This week, astronomers from the Chandra X-ray observatory have something exciting to share with us. NASA‘s Marshall Space Flight Center which manages the Chandra program and The Smithsonian Astrophysical Observatory’s Chandra X-ray Center(CXC) that controls science and flight operations from Cambridge, Burlington, and Massachusetts reported that they had detected X-ray flares from an infant star. So why are the researchers excited about this event and what is the impact of this news among the astronomical community?
The thrilling fact is that these X-ray flares may help us understand more about our own star, the Sun. Based on the data received from the observatory, the researchers were able to set a timeline, which indicates the period when sun-like stars would give out high energy radiations. This information is very crucial in understanding our sun and solar atmosphere.

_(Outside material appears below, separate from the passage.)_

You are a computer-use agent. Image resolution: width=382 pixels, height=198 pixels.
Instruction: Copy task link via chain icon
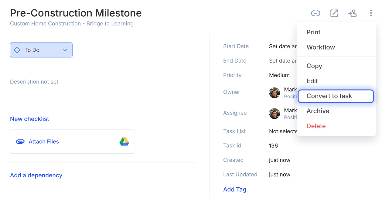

The lead author Nicolas Grosso of Astrophysics Laboratory of Marseille at Aix-Marseille University in France stated that “We don’t have a time machine that lets us directly observe our Sun as it was beginning its life, but the next best thing is to look at analogs of it like HOPS 383,”.
It was in December 2017 that the Chandra had observed an Xray flare from an infant star named HOPS 3831, which is located 400Ly (Light years) from Earth in the star-forming region of the Orion Molecular Cloud Complex, which lasted about 3hr 20m. This burst of X-rays is similar to the continuous loop of X-ray variation in young stars. After this particular flaring period there was no significant data obtained from the CXC, which indicates that the star is about ten times fainter than the expected maximum flare. It was observed that the flare was also 2000 times more powerful than those emitted by Sun, which is a low mass medium-sized star. So astronomers have to increase the exposure time in order to extract more and more details from this little one.
Also, the artists from the group had given a spectacular illustration of what might be happening around the star. The star is drawn as it is inside a cocoon or more like a half split egg region which is given a beautiful brown shade that describes the gaseous layer surrounding the core of dense gas. This large cloud of gas and dust collapses due to high gas pressure and initiates the birth of the protostar.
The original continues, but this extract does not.